I also enjoy watching the tennis and playing when I get the chance.
Alex Robinson 
Conductor
Alex Robinson is an experienced conductor and harpsichordist. He graduated from the University of Manchester with a first class degree in Music (MusB) and the Royal Northern College of Music with an MMus in Performance at Distinction level (Conducting).
He studied under the student conductor program at Manchester University with Mark Heron & Justin Doyle (RIAS Kammerchor) and later with Clark Rundell at the RNCM. During his studies he was Musical Director for the University Music Society performances of Rameau’s ‘Castor & Pollux’ (2016), conducted Harrison Birtwistle’s ‘Silbury Air’ with the composer in attendance for the NewMusicNorthWest Festival in 2016 and worked with postgraduate composers in various new music projects at the RNCM and with ‘Psappha’.
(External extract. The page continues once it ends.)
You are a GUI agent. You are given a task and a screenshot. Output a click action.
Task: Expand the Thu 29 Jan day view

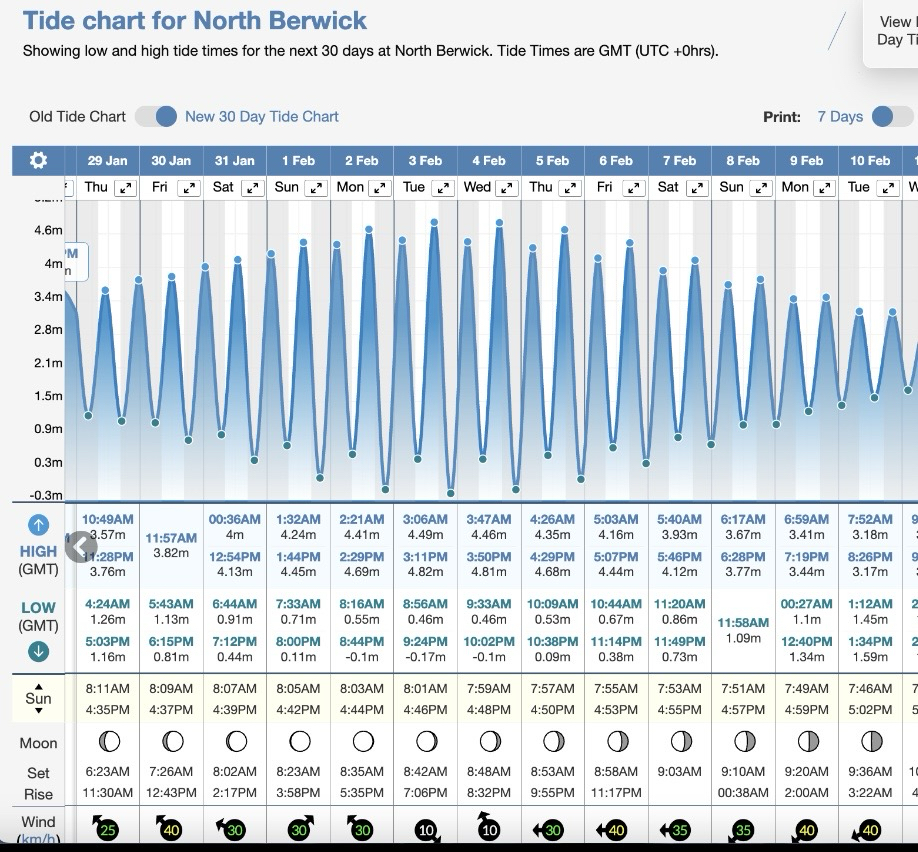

He is the Music Director of the Haffner Orchestra, the Lake District’s elite vocal ensemble, Furness Bach Choir and the Principal Conductor of the Amaretti Chamber Orchestra and Nottingham Youth Orchestra.
In 2022 he was the Music Director Fellow with Spokane Symphony Orchestra in Washington, USA and Assistant Conductor for English Touring Opera’s HANDELFEST productions and recitals and began teaching as a Professor of Conducting at the University of Salford. In 2023 he will be working with the West of Scotland Schools Orchestra (WSSO), touring with Nottingham Youth Orchestra and performing with Eboracum Baroque.
He has worked with a number of British orchestras as conductor and assistant conductor, including the BBC Philharmonic, the Hallé, Liverpool Philharmonic, Northern Chamber Orchestra, The Old Street Band, Manchester Camerata, Psappha, the Mayson Orchestra as well as a number of opera companies as conductor and as a harpishordist/repetiteur including Radius Opera, English Touring Opera, Heritage Opera and Northern Opera Group. On the international stage, Alex has worked with the Allegra Festival Orchestra in Bulgaria, the Moravian Philharmonic Orchestra and the Prague Philharmonia, CR and Spokane Symphony in Washington, USA. He has worked as assistant conductor for a number of internationally renowned conductors including Sir Mark Elder, Sir Andrew Davies, Vassily Petrenko, James Lowe, Nicolas Collon, Juanjo Mena and Gerry Cornelius.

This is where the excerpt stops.